Eigene Meinung / Bewertung:
Nesser gehörte noch nie zu den Autoren, die schnell zum Punkt kommen. Schon die Barbarotti-Krimis begannen zumeist mit einer längeren Vorgeschichte und breitem Vorgeplänkel, ehe der Kommissar in die Ermittlungsarbeit einstieg.
So auch hier wieder: Für die Einführung der Figuren nimmt Nesser sich viel Zeit, widmet jeder einzelnen ihr eigenes Kapitel. Leonard unterbricht den Vorstellungsreigen mit seinen Erinnerungen aus einem gelben Notizbuch, in deren Mittelpunkt seine große Liebe, die Tschechin Carla steht, die ihn in geheimnisvolle und gefährliche Machenschaften verwickelt, vermutlich Spionage. Vom Prager Frühling ist die Rede, ohne dass man erfährt, was im Einzelnen vor sich geht. Parallel dazu lernt man die Gäste der Geburtstagsfeier kennen, Leonards Stief“kinder“: Irina, verfolgt von Ängsten und Waschzwang, Gregorius, der vor sich hinlebt und auf die Millionen aus Leonards Erbe wartet. Und einen Unbekannten, Milos, dessen Identität lange ein Rätsel bleibt, und der Leonard anscheinend nicht kennt. Alle nehmen die Einladung an und reisen nach London. Alle haben ein Vorleben, sind geprägt von ihrer Lebensgeschichte und verschiedenen Menschen. Man findet sich also in einem beinahe unüberschaubaren Personenkreis wieder und grübelt bisweilen, wer denn jetzt in wessen Leben gehört. Die Handlung springt zwischen den verschiedenen Personen, zwischen ihrer Gegenwart und ihren Erinnerungen umher und lässt sie mit Gedanken, Grübeleien und Emotionen zu Wort kommen, denen mehr Platz eingeräumt wird als den äußeren Ereignissen.
Vollends verwirrend wird die Geschichte, als eine neue Figur auftaucht, Lars Gustav Selén, für den man keinen Platz in Leonards Gefolge findet, auch er liebt eine Frau namens Carla, und er schreibt zur Zeit ein Buch, in dem er seine Erinnerungen mit der Wirklichkeit zu verquicken scheint. Jedes Mal, wenn man als Leser glaubt, einen Puzzlestein entdeckt und ihm seinen Platz zugewiesen zu haben, fegt die nächste Szene das ganze Bild zusammen, und man bleibt verständnislos zurück.

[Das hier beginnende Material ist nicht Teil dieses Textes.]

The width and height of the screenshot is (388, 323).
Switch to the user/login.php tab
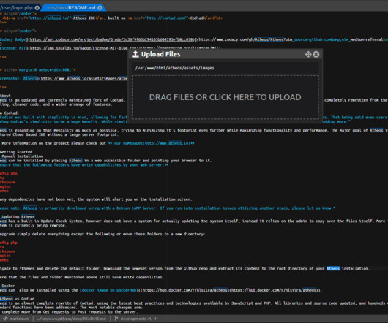point(17,8)
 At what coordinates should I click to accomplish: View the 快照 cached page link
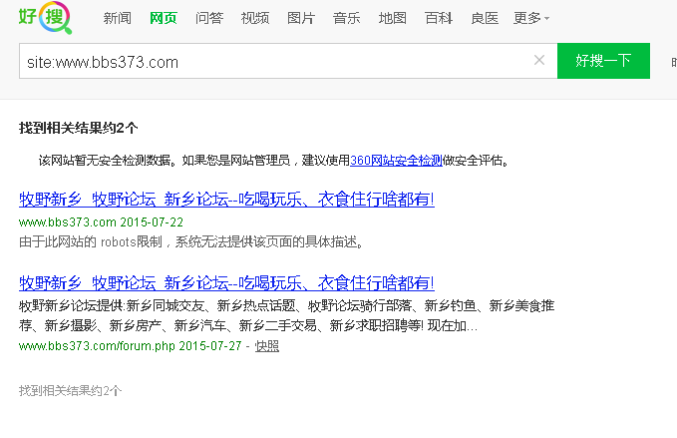[x=266, y=346]
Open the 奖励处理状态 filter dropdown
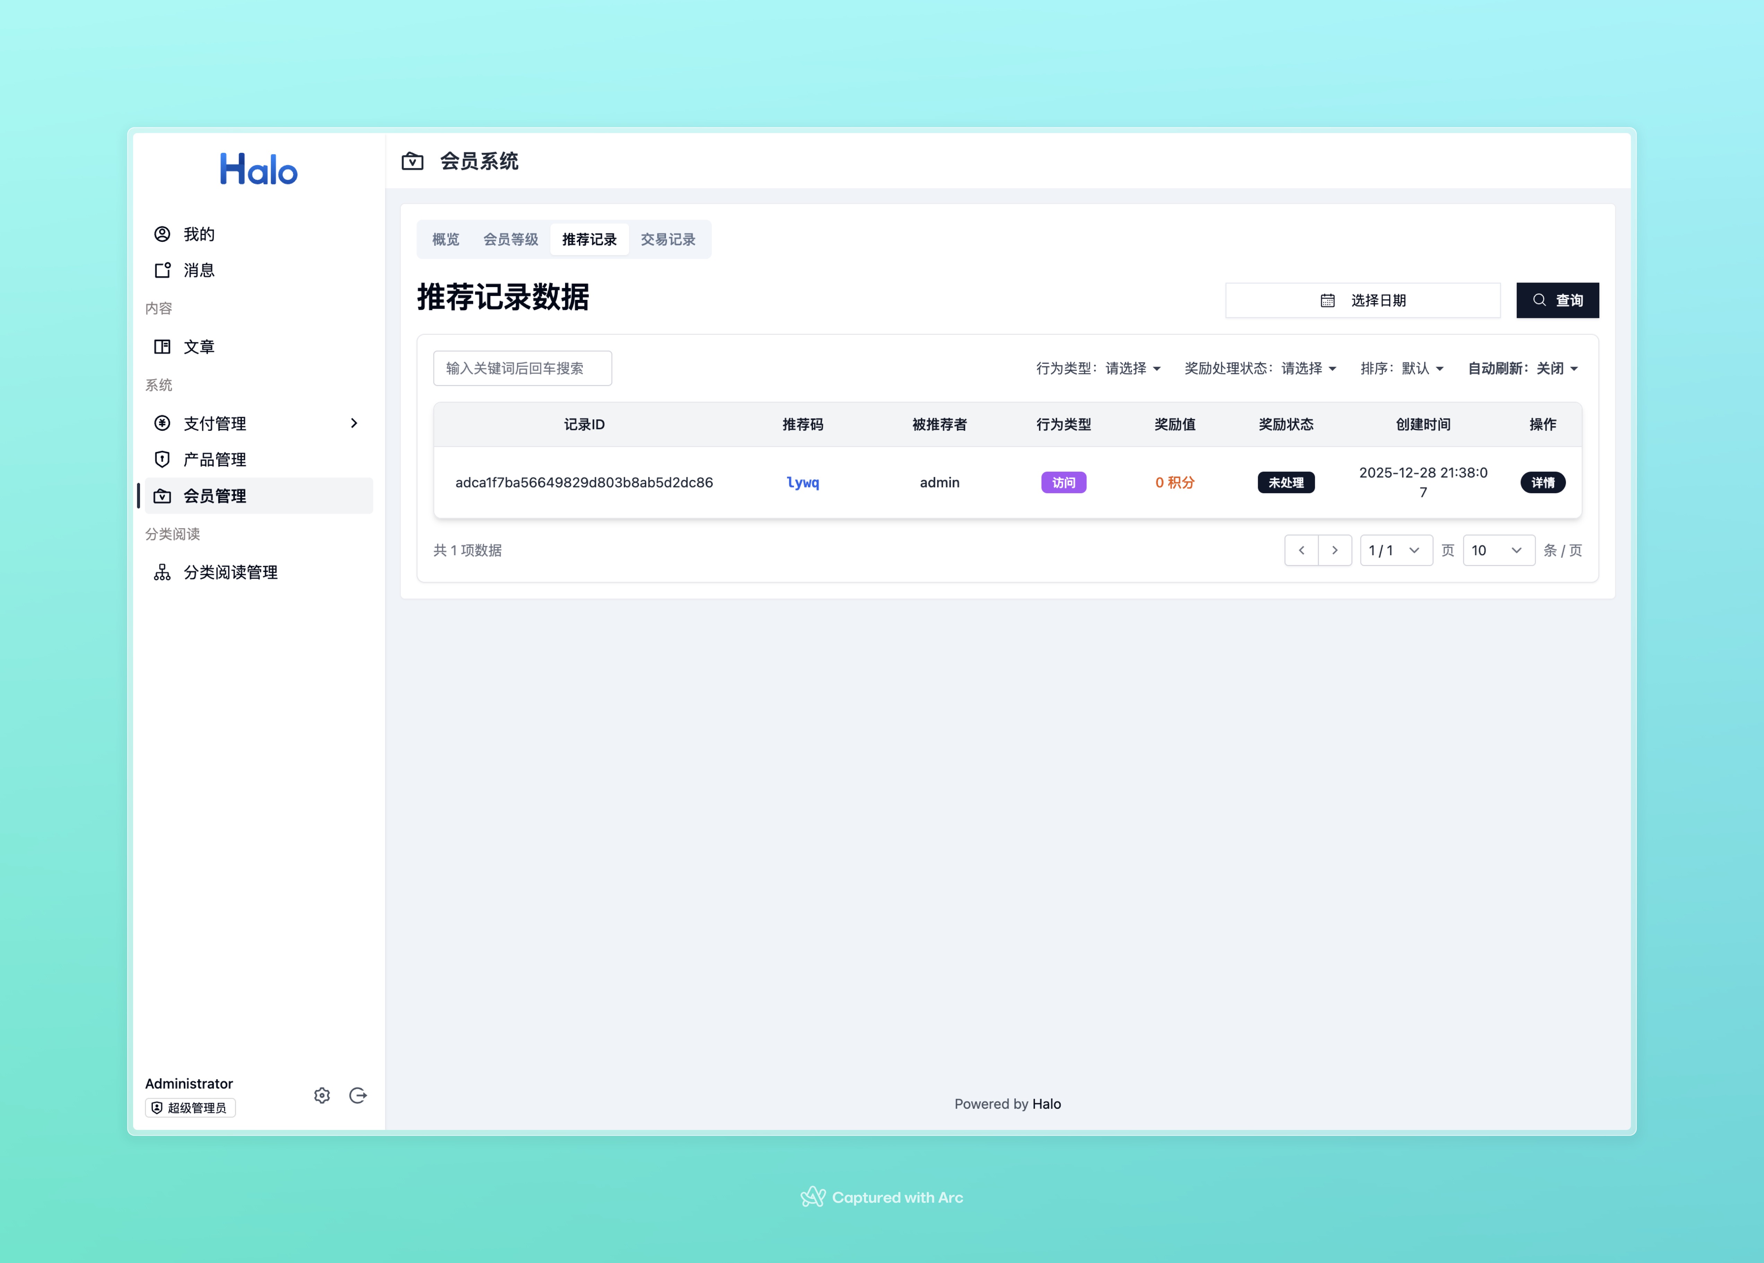This screenshot has height=1263, width=1764. 1260,369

Gleichzeitig und nebeneinander entwickeln sich nun die letzten Vorbereitungen von Leonards Feier und Lars Gustavs Recherchen zu seinem Buch, das in London spielt, und man fühlt sich endlich mitten im Geschehen.
Erst die Pointe – kein Überraschungseffekt, sondern eine Wendung, zu der der Leser hingeführt wird – offenbart Nesser Vorgehen: Er arbeitet auf verschiedenen Ebenen mit Fiktion und Wirklichkeit, er setzt die Metaebene auf dieselbe Stufe wie die Tatsachenebene und inszeniert eine real unmögliche Durchlässigkeit.

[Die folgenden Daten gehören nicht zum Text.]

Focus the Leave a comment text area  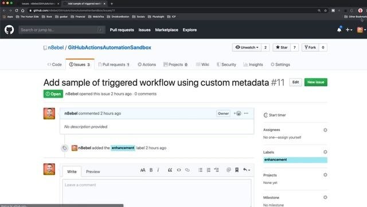tap(157, 193)
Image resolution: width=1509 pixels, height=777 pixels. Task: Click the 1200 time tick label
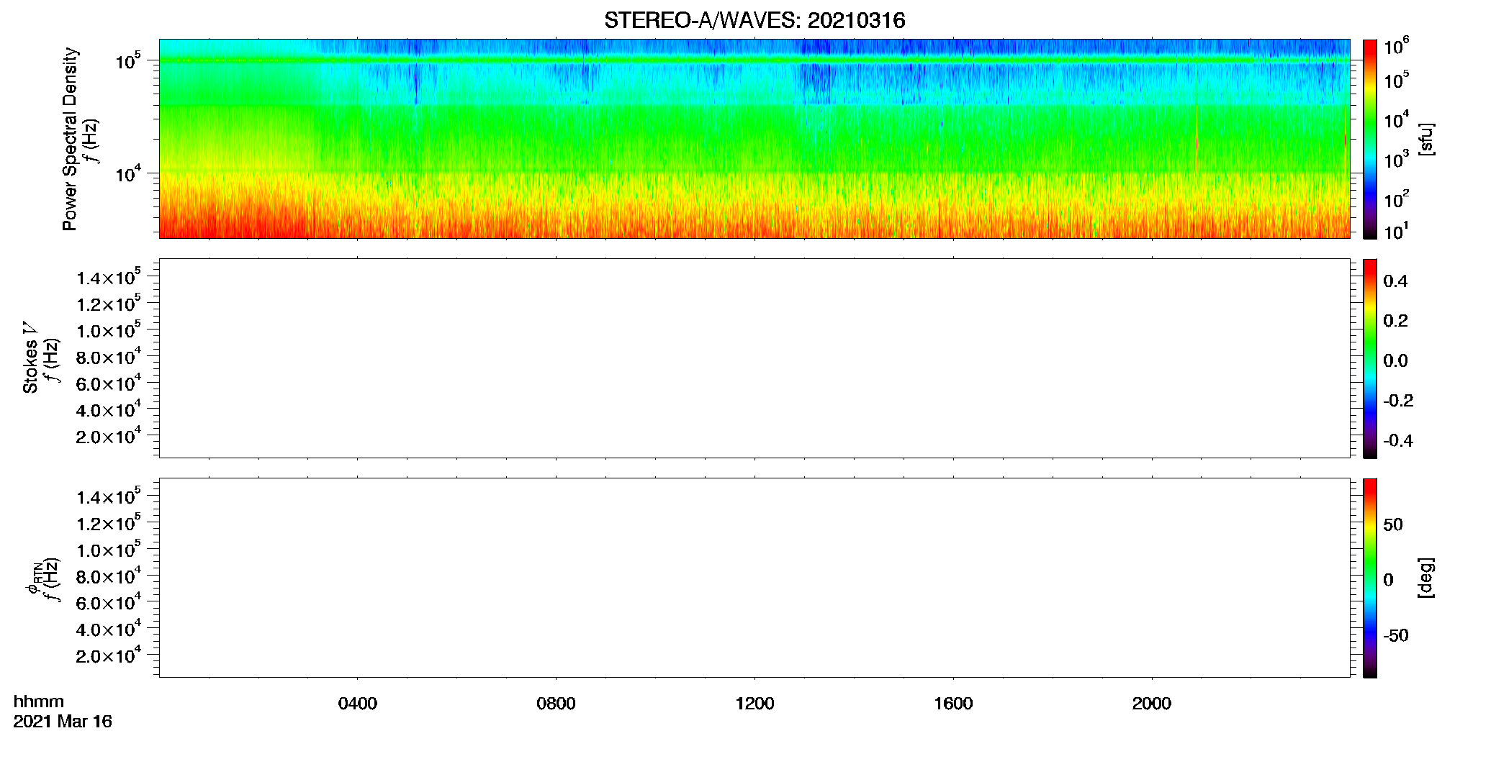(755, 704)
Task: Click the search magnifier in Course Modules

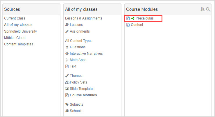Action: click(x=208, y=9)
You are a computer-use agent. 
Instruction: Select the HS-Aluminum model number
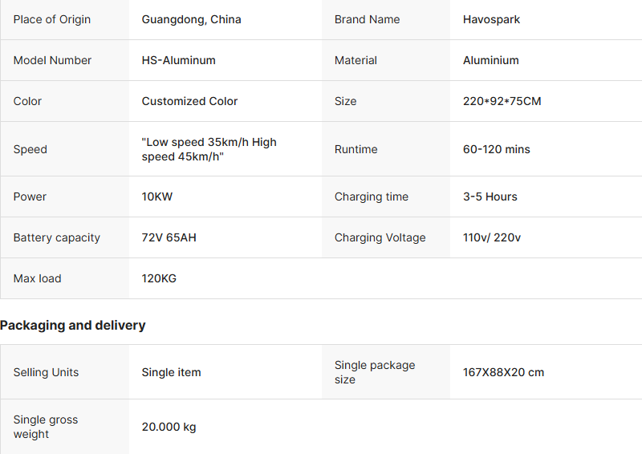(178, 60)
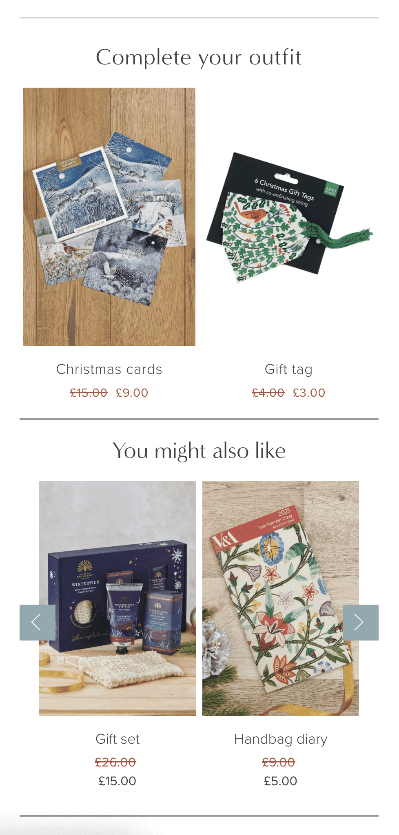Screen dimensions: 399x835
Task: Click the previous arrow on the product carousel
Action: pyautogui.click(x=38, y=622)
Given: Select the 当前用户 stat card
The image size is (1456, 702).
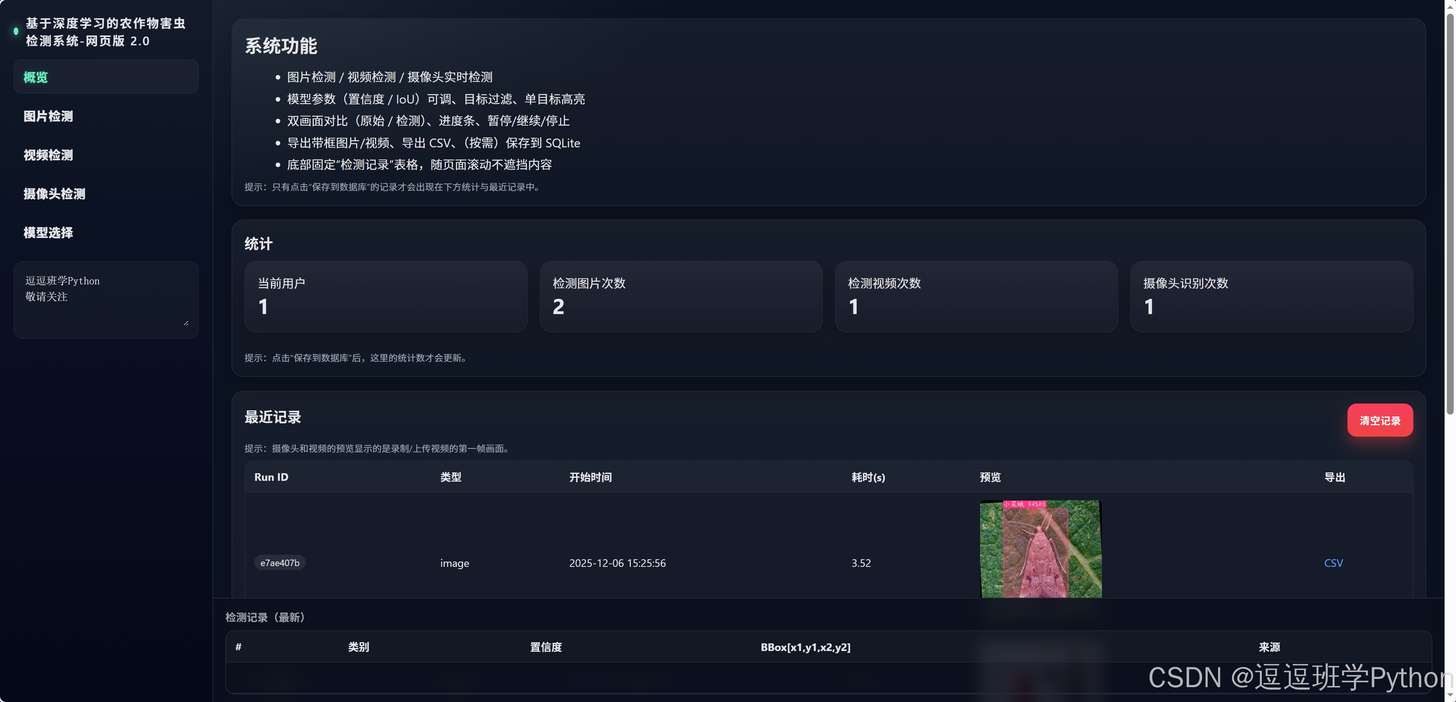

Auch wenn er hiermit großes Können beweist, kann die Pointe nicht darüber hinwegtrösten, dass sich längere Passagen nur mühsam lesen lassen, weil sie fast ausschließlich aus Reflexionen der Figuren bestehen, die zum Teil für den Fortgang uninteressant sind oder den Handlungsfluss lähmen.
Auch wenn dem Serienmörder am Ende eine entscheidende Funktion zukommt: Von den Ermittlungen gegen ihn oder seiner Entlarvung erzählt das Buch nichts.
Fazit:
Ein hochkomplexer, am Ende genial durchdachter Roman mit zu vielen langatmigen Passagen, der konzentriertes, geduldiges Lesen verlangt.